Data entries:
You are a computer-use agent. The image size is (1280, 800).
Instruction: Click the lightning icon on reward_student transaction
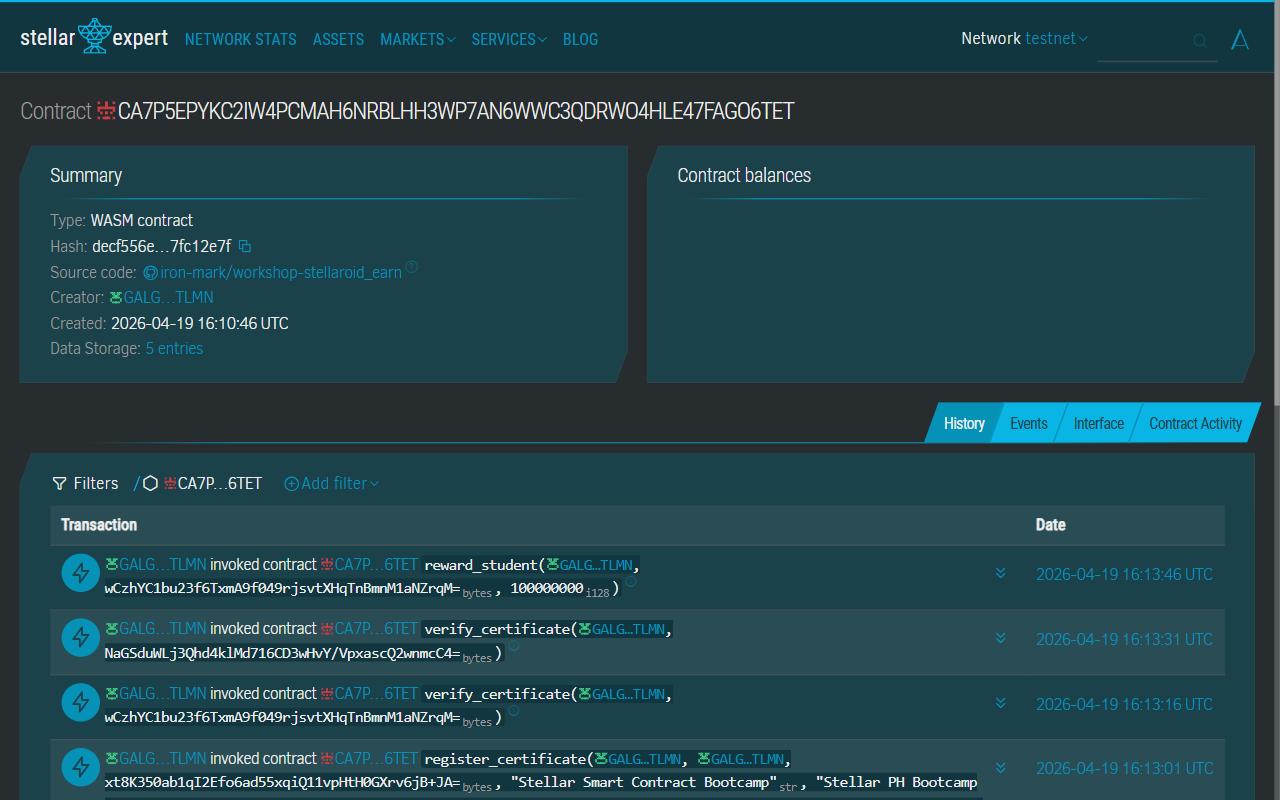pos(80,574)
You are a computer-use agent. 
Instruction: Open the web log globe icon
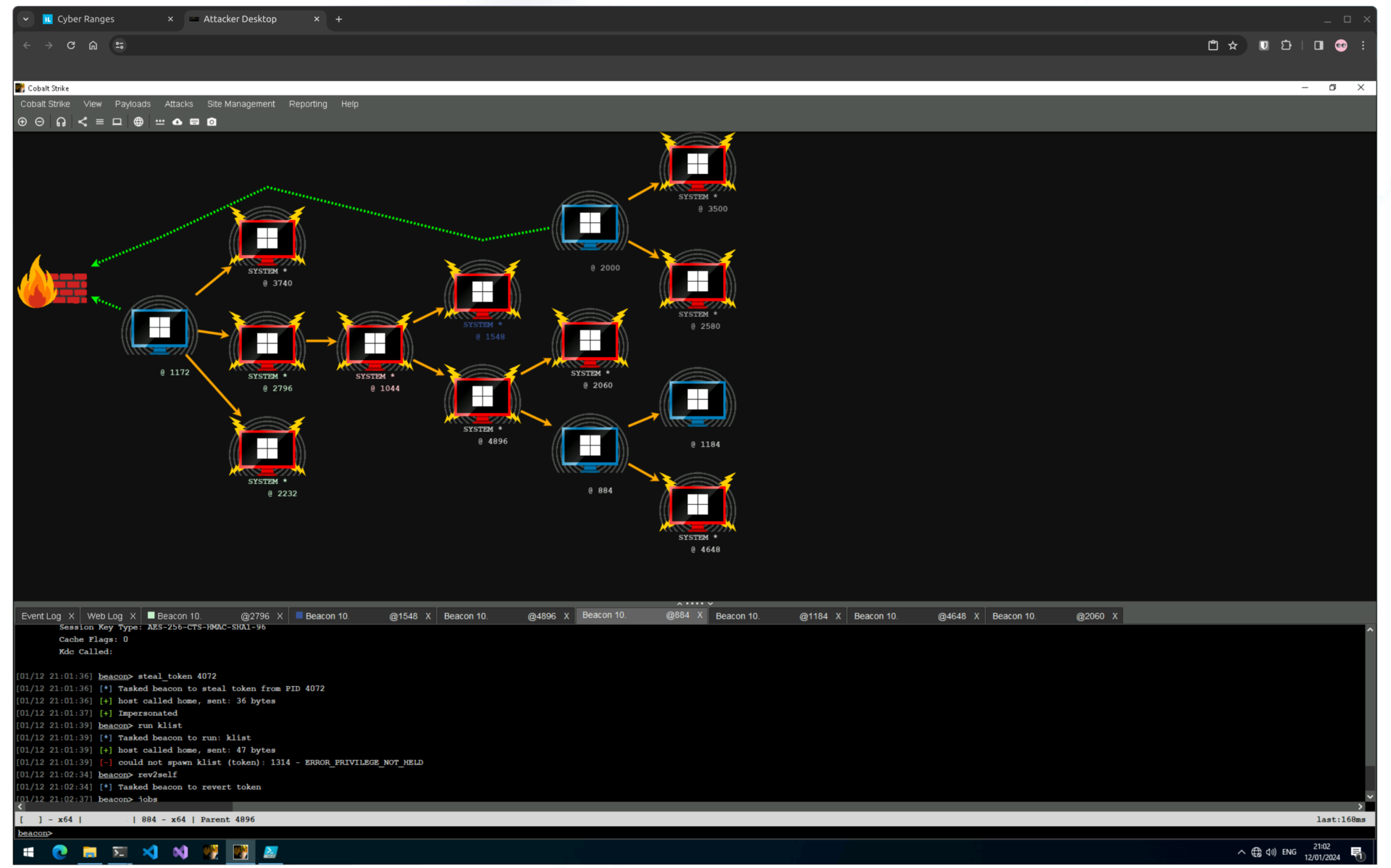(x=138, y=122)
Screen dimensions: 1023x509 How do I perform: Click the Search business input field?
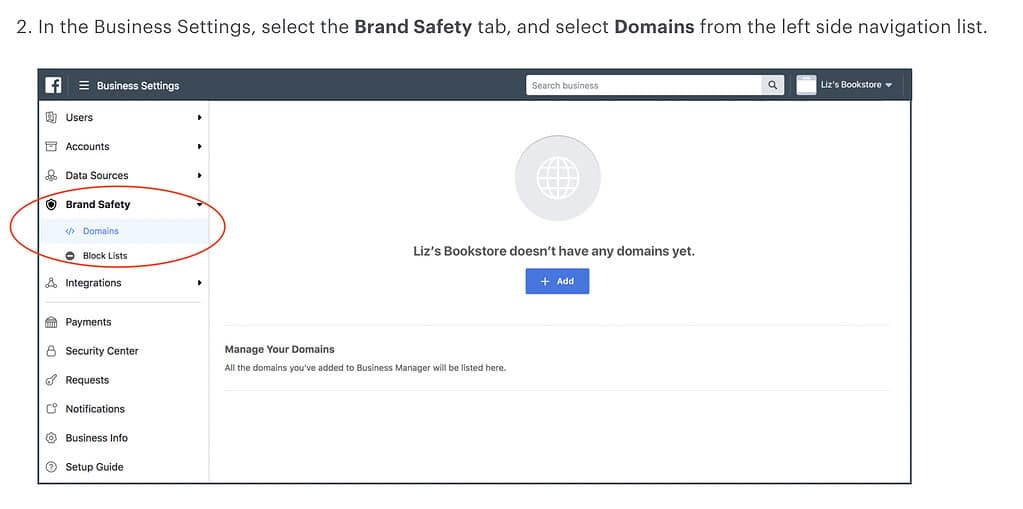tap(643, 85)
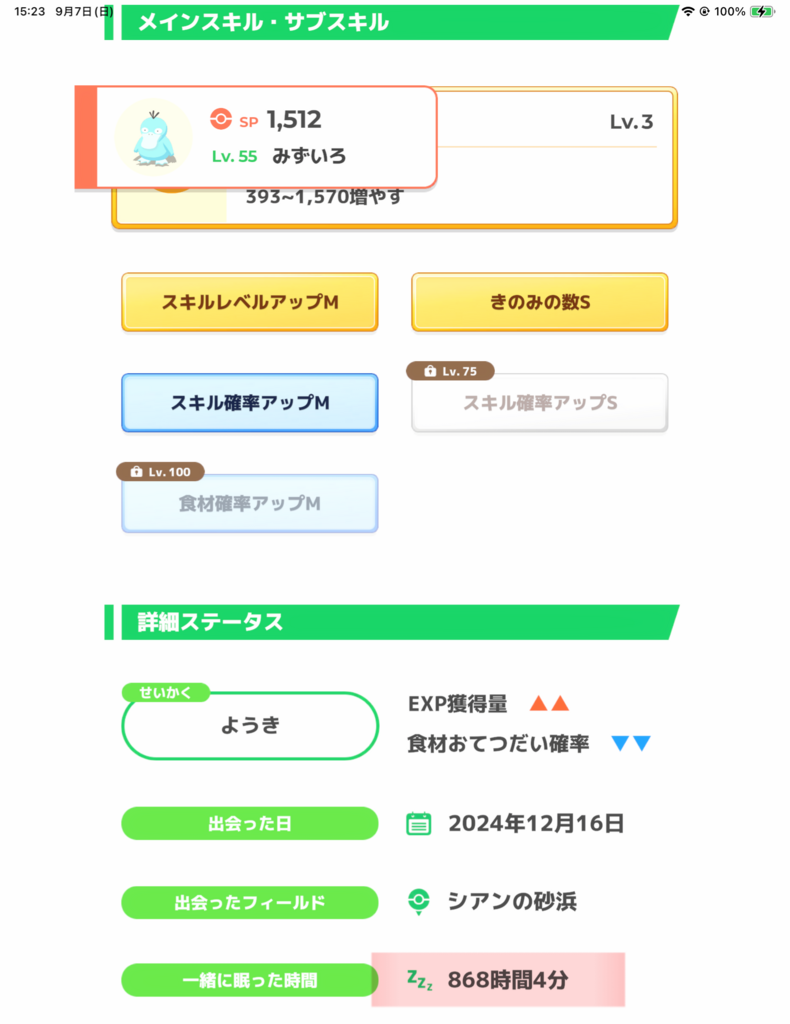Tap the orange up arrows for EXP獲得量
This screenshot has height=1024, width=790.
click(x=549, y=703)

• INSTRUCTIONS TO FOLLOW: Which lines of the entries above contain the word "computer"? Return each of those lines in full. Case counts.

• CORRECT RESULT:
You are a computer-use agent. The image size is (1280, 800).
You are a computer-use agent. 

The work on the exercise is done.